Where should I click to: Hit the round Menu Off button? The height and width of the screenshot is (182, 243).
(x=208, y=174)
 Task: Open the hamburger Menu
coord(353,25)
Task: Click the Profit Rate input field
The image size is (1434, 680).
--
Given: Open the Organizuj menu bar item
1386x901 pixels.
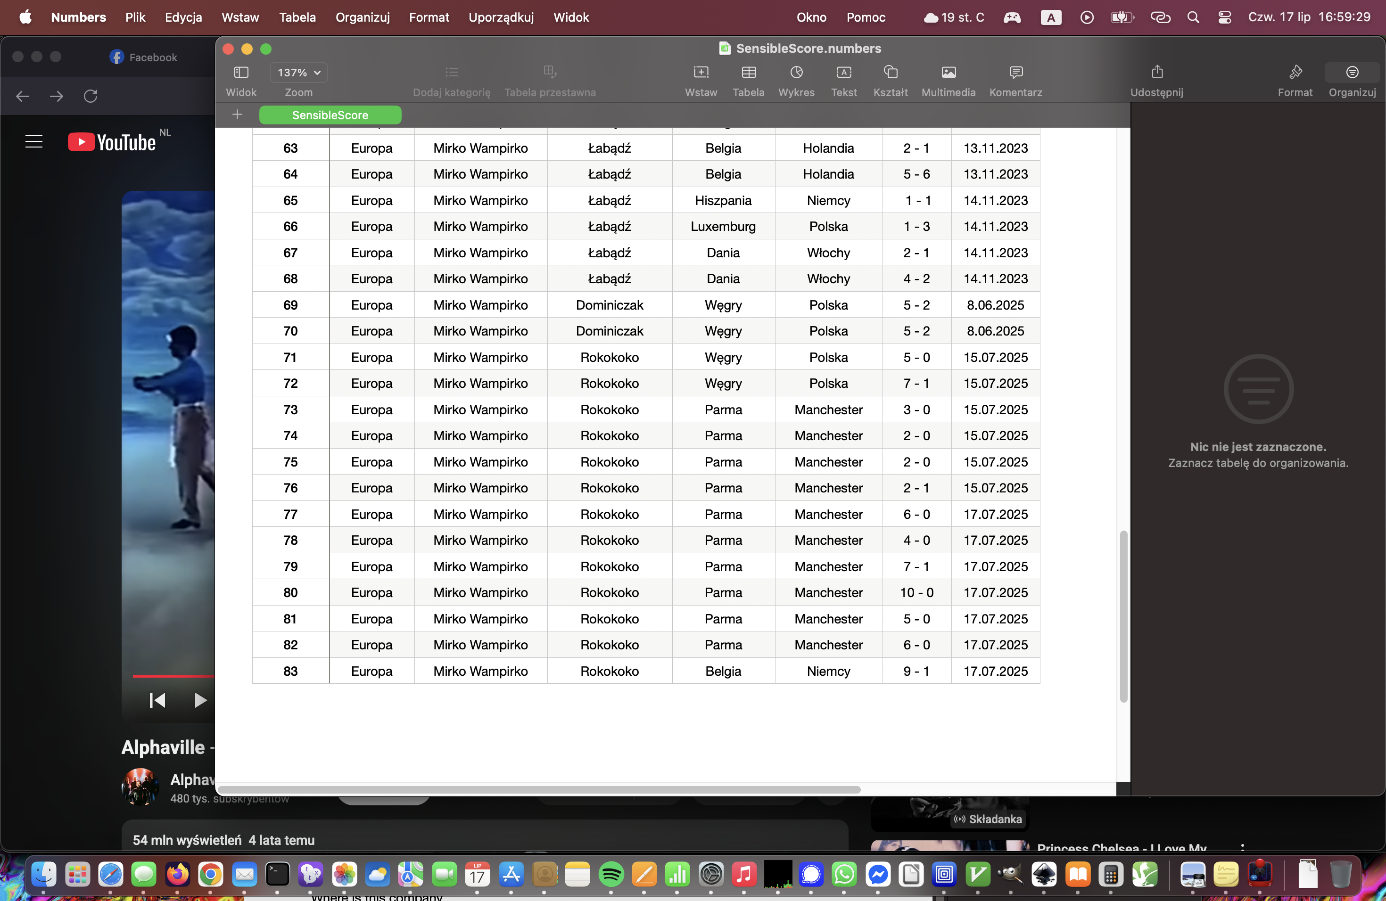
...
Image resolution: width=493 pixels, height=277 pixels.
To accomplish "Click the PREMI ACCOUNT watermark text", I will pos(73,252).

Stated task >>
Reproduce verbatim the items from the line containing "Task: Click the Profit Rate input field" through the line containing "The image size is (1434, 680).", both lines included.

Written solution >>
Task: Click the Profit Rate input field
The image size is (1434, 680).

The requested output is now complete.